On Saturday, Sinema was formally censured by her Arizona state party. Sanders said he supported that move. He also confirmed his threat to campaign against Sinema and Manchin in 2024.

“If there was strong candidates prepared to stand up for working families who understand that the Democratic party has got to be the party of working people, taking on big money interests, if both candidates were there in Arizona and West Virginia, yes, I would be happy to support them.”

But, Sanders insisted, “it’s not only those two. It is 50 Republicans who have been adamant about not only pushing an anti-democratic agenda but also opposing our efforts to try to lower the cost of prescription drugs, trying to expand Medicare … to improve the disaster situation in home healthcare, in childcare, to address the existential threat of climate change.

“You’ve got 50 Republicans who don’t want to do anything except criticise the president and then you have, sadly enough, two Democrats who choose to work with Republicans rather than the president, and it will sabotage the president’s effort to address the needs of working families in this country.”

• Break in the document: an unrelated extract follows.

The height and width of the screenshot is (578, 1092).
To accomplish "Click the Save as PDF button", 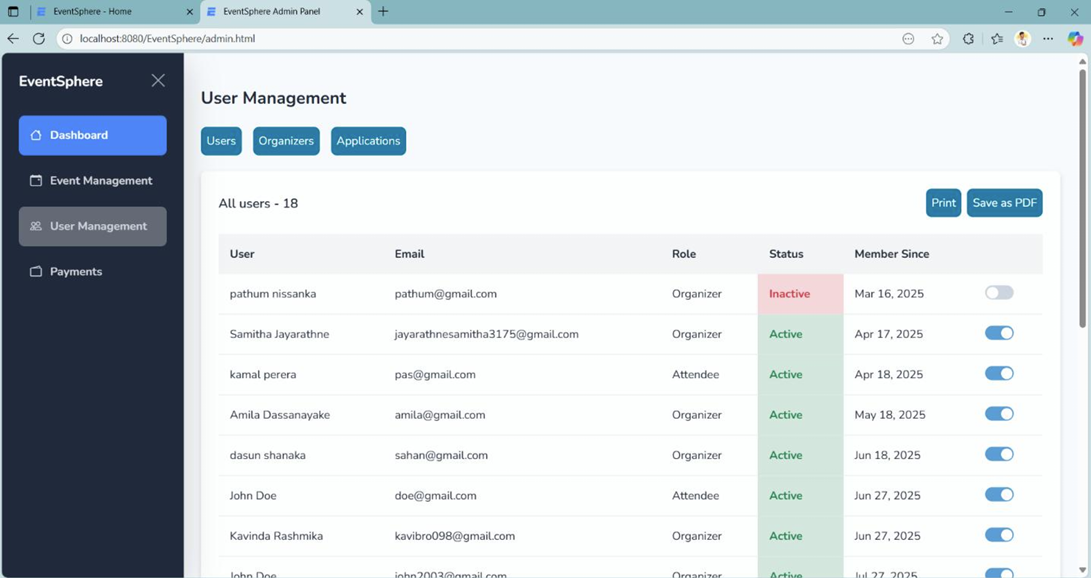I will pyautogui.click(x=1004, y=203).
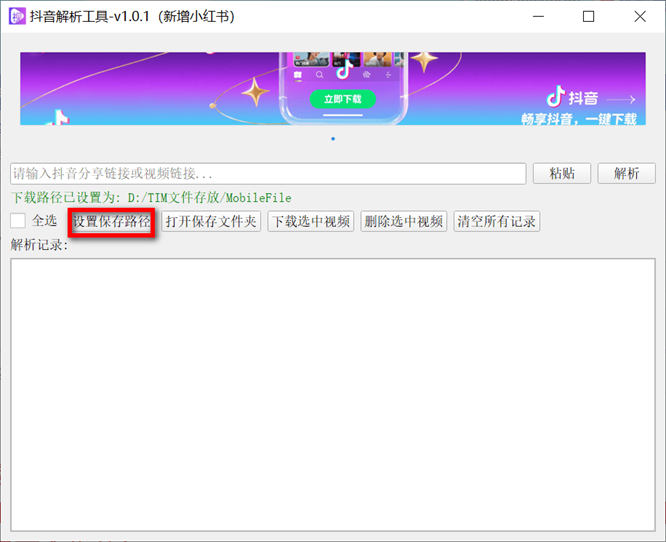This screenshot has width=666, height=542.
Task: Open 设置保存路径 to set save path
Action: point(111,221)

Speaking to NBC’s Meet the Press, Sanders insisted the Biden administration made “a great start”, in part with a Covid relief bill passed with just 50 votes and the casting vote of Kamala Harris, but was now bogged down thanks in large part to Manchin and Sinema.

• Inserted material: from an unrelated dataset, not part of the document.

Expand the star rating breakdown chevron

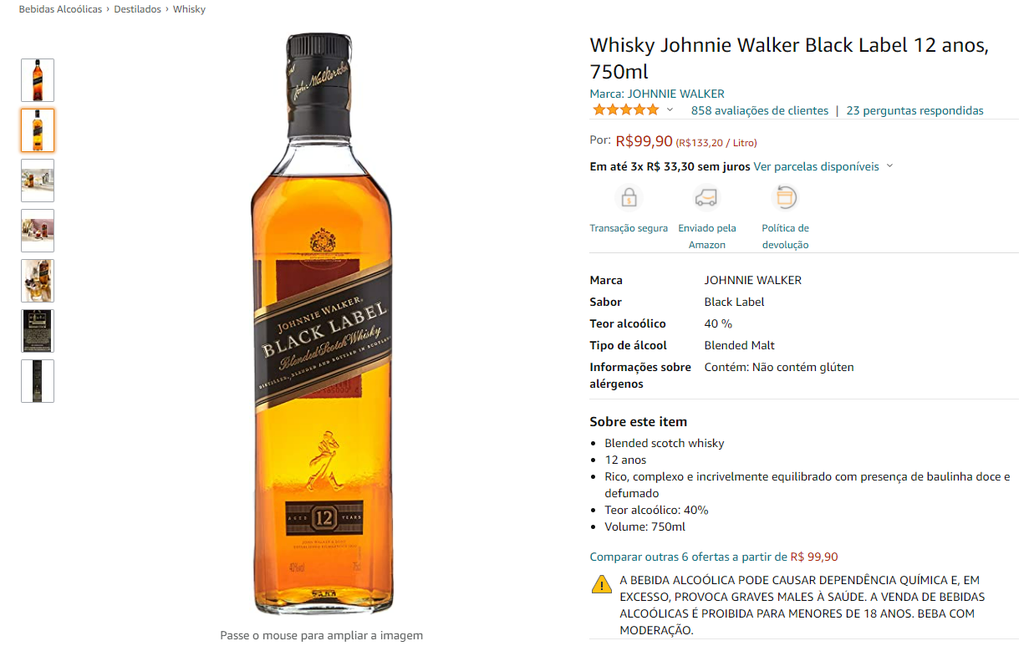[669, 110]
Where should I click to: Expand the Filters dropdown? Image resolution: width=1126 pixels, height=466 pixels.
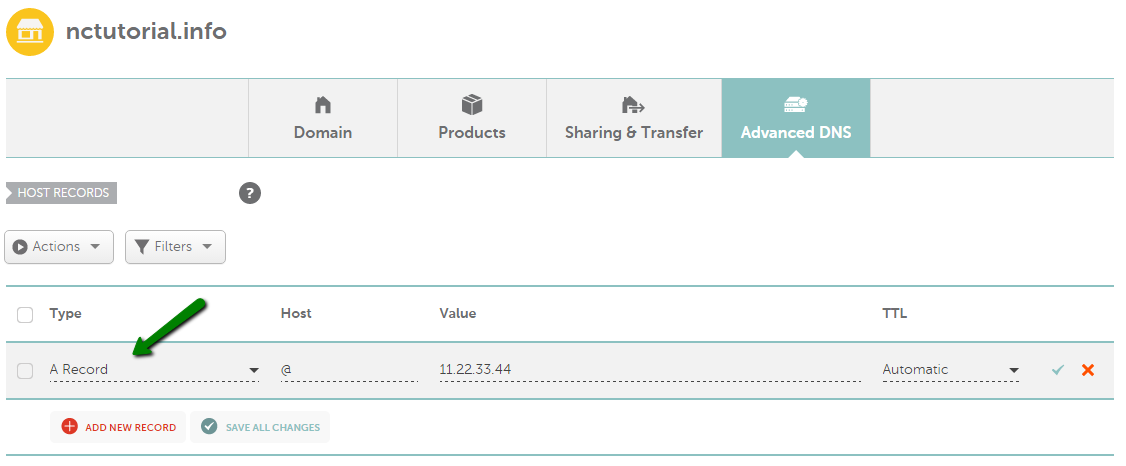click(175, 246)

The president and the Democratic Congress,” Sanders said, “… looked at the economic crisis that was caused by Covid. We passed the American Rescue Plan … and we also passed along the way the strongest infrastructure bill that has been passed since Dwight D Eisenhower … We were off to a great start.

“And then I will tell you exactly what happened. Fifty members of the Republican party decided that they were going to be obstructionist … and then you had two United States senators joining them, Mr Manchin and Senator Sinema.

“For five months now there have been negotiations behind closed doors trying to get these two Democratic senators on board. That strategy, in my view, has failed. It has failed dismally. We saw it last week in terms of the Voting Rights Act. We now need a new direction.”

Asked if he was frustrated, Sanders told CNN he was.

But, he insisted, “we need to start voting. We need to bring important pieces of legislation that impact the lives of working families right onto the floor of the Senate. And Republicans want to vote against lowering the cost of climate change, home healthcare, whatever it may be. And if the Democrats want to join them, let the American people see what’s happening.

“Then we can pick up the pieces and pass legislation.”

Some Democrats advocate splitting Build Back Better into separate bills, in order to pass what they can.

Sanders conceded that most such legislation will not pass, given Republican obstruction and the machinations of Manchin and Sinema. Bringing bills to the floor, he conceded, would really be about electoral politics ahead of midterms this year in which Republicans expect to take back the House and possibly the Senate, and the presidential contest in two years’ time.

“Once we know where people are at,” he said, “then we can say, ‘All right, look, we have 50 votes here, we have just one vote here, 49 votes here.

“But what has bothered me very much is Republicans are laughing all the way to election day. They have not had to cast one bloody vote, or two, which shows us where they’re at. And we’ve got to change.”